Dr. Robbins has extensive teaching experience in courses related to trauma, developmental psychopathology, and models of psychotherapy. She incorporates active learning techniques into her pedagogy and has been nominated for teaching awards multiple times. Recently, she has collaborated on multiple research projects related to the scholarship of teaching and learning, such as the potential benefit of using reflective writing in the classroom.
Dr. Robbins has had diverse clinical experiences with individuals, couples, children, and families and with a wide range of mental health and substance use diagnoses. She employs an evidenced-based practice in her clinical work, combining empirically-supported treatments with the ecological model, incorporating a strengths-based and culturally-competent perspective to foster resilience in her clients. Whether working with young children who witnessed violence in their homes or youth living with HIV, Dr. Robbins applies a developmental psychopathology lens and attends to both risk and protective factors. She has a specialty in family therapy using a systems perspective and is trained in Child-Parent Psychotherapy. She has supervised graduate students, psychology interns, and postdoctoral fellows in both therapy and assessment.
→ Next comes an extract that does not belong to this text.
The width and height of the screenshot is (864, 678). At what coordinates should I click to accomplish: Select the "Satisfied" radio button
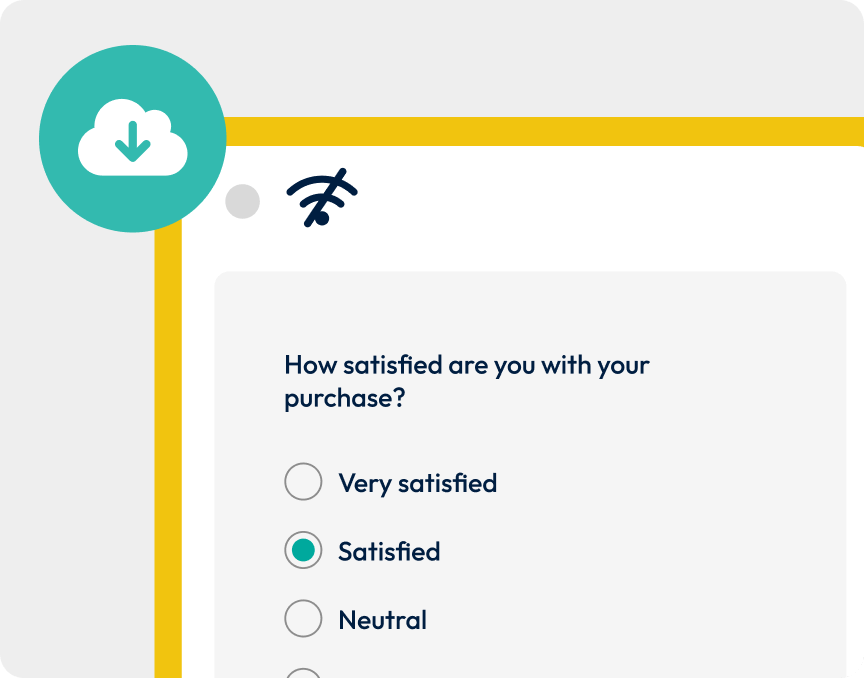[x=303, y=551]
Her clinical and research interests intersect with a general focus on emotional and relational functioning. Her research has examined parenting, early childhood development, trauma, maternal depression, and intergenerational transmission of risk and protective factors. Recently, she has been investigating emotional competence and coping among college students during the COVID-19 pandemic. She has co-authored multiple publications and presentations at local, regional, national, and international conferences on topics related generally to developmental psychopathology and SoTL.
Dr. Robbins is a longstanding member of the American Psychological Association (APA), Southeastern Psychological Association, and Georgia Psychological Association. She is also a member of APA’s Division 43 (Society for Couple and Family Psychology) and has been on the editorial board for the Journal of Family Psychology since 2012. She has also been an active member of Caring Communities, a consortium of behavioral mental health professionals in the metro Atlanta area fostering mental health during the COVID-19 pandemic.